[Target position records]
• • •

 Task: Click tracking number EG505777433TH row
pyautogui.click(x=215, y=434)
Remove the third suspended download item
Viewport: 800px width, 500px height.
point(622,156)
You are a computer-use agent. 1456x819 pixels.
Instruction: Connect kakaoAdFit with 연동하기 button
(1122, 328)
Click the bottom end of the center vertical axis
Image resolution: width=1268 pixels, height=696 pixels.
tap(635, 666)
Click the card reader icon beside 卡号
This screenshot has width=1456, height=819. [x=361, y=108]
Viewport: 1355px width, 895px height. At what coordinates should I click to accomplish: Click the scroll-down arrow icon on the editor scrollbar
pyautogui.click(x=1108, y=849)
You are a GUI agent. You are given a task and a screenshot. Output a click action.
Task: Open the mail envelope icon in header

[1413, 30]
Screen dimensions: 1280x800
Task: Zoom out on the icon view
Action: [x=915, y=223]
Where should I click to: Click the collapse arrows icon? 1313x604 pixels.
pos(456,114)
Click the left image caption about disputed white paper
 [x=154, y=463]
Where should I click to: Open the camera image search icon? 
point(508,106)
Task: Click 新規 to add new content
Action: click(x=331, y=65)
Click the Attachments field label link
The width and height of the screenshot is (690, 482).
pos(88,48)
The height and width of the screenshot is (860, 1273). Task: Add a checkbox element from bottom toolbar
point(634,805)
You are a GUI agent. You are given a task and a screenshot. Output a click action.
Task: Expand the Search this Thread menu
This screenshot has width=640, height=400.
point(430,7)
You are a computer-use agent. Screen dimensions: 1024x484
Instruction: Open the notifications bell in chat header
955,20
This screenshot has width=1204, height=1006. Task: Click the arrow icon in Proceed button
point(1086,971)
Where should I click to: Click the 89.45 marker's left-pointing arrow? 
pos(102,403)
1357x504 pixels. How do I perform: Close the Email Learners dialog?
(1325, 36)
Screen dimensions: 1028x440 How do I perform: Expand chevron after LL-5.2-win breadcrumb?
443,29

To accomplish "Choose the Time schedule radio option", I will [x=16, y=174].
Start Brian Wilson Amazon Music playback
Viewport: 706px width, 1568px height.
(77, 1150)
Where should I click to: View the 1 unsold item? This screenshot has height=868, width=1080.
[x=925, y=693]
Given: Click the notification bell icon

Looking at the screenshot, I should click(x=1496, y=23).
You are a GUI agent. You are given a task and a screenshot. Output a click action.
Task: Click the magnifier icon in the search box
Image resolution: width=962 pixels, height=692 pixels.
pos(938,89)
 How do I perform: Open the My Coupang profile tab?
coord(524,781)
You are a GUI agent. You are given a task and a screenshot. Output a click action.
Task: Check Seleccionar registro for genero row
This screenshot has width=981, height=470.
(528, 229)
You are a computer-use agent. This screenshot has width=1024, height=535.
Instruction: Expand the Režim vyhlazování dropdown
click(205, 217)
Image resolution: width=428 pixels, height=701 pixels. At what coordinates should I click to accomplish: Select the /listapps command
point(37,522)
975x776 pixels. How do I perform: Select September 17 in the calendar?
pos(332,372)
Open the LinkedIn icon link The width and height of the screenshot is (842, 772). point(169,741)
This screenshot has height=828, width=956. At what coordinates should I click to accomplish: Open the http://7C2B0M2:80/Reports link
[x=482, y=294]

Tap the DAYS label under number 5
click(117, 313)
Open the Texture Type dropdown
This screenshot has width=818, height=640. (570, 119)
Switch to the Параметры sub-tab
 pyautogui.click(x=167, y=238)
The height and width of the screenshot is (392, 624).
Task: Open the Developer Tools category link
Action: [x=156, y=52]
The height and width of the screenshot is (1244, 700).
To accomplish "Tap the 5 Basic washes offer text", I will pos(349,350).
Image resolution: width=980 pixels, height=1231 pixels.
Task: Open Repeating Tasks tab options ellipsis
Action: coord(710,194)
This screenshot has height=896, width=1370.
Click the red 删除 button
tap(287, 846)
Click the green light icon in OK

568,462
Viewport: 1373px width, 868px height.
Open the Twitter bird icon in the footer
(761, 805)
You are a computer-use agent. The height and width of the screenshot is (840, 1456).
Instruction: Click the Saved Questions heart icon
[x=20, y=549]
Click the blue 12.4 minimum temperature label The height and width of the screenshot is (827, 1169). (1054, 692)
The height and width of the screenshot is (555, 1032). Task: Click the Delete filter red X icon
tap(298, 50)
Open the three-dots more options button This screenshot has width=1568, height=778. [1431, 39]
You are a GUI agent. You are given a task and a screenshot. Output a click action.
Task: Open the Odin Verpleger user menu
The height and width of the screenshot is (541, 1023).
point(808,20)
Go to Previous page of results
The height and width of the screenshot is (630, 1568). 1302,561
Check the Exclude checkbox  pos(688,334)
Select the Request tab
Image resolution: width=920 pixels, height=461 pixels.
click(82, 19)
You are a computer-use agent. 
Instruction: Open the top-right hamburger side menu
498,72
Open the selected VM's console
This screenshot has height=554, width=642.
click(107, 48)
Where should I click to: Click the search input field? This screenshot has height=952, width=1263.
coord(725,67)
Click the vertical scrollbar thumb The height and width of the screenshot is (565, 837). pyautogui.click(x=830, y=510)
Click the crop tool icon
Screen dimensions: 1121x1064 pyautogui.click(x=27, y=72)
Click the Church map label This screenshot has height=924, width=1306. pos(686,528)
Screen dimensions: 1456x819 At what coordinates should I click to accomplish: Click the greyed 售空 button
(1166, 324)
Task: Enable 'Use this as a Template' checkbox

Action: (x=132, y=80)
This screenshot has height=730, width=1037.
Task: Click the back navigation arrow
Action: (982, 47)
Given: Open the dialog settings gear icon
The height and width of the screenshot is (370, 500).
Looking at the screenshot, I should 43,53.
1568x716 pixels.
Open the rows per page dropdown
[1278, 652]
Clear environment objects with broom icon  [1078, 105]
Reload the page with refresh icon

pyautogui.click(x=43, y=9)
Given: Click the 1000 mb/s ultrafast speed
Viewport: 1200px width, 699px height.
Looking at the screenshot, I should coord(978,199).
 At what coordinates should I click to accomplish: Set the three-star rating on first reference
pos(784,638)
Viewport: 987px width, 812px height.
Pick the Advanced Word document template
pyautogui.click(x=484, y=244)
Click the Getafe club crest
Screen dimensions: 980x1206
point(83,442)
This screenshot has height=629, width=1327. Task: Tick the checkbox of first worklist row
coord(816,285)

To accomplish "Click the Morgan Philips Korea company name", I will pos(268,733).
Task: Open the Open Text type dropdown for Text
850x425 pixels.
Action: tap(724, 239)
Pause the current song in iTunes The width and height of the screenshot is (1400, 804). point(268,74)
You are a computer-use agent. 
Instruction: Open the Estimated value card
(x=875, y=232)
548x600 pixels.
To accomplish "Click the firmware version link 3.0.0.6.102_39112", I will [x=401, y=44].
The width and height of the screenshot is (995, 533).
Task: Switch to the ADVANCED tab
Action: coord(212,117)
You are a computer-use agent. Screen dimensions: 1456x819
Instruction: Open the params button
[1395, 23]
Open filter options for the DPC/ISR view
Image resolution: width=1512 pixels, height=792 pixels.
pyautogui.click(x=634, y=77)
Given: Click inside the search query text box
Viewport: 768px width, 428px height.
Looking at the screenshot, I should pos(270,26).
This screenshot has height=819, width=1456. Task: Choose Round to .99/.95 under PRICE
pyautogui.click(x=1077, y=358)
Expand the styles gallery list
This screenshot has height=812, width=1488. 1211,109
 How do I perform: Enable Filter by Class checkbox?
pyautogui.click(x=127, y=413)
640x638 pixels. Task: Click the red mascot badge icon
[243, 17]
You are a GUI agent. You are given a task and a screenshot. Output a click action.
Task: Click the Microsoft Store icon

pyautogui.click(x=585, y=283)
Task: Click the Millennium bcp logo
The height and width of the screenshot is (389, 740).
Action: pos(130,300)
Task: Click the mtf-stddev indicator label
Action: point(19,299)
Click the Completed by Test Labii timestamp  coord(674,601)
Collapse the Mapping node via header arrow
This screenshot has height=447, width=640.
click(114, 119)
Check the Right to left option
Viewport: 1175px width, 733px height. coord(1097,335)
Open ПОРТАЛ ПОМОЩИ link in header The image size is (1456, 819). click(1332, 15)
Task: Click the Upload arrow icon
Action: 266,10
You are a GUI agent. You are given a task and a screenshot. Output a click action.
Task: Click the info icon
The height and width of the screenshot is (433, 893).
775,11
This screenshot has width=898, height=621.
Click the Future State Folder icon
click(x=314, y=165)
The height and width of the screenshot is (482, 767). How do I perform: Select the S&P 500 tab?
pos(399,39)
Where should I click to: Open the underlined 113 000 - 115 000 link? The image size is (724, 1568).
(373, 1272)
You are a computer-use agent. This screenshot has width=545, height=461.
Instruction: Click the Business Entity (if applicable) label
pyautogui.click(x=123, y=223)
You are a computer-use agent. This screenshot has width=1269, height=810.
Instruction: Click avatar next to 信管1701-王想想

• • •

GOAL: Give, as a JSON list of strings, each line of the records from the line containing "Clear environment objects" up to and including the line containing "(x=875, y=232)", one string per line, with blank lines omitted.

OUTPUT FOR THIS TASK:
[
  "Clear environment objects with broom icon  [1078, 105]",
  "Reload the page with refresh icon",
  "pyautogui.click(x=43, y=9)",
  "Given: Click the 1000 mb/s ultrafast speed",
  "Viewport: 1200px width, 699px height.",
  "Looking at the screenshot, I should coord(978,199).",
  " At what coordinates should I click to accomplish: Set the three-star rating on first reference",
  "pos(784,638)",
  "Viewport: 987px width, 812px height.",
  "Pick the Advanced Word document template",
  "pyautogui.click(x=484, y=244)",
  "Click the Getafe club crest",
  "Screen dimensions: 980x1206",
  "point(83,442)",
  "This screenshot has height=629, width=1327. Task: Tick the checkbox of first worklist row",
  "coord(816,285)",
  "To accomplish \"Click the Morgan Philips Korea company name\", I will pos(268,733).",
  "Task: Open the Open Text type dropdown for Text",
  "850x425 pixels.",
  "Action: tap(724, 239)",
  "Pause the current song in iTunes The width and height of the screenshot is (1400, 804). point(268,74)",
  "You are a computer-use agent. ",
  "Instruction: Open the Estimated value card",
  "(x=875, y=232)"
]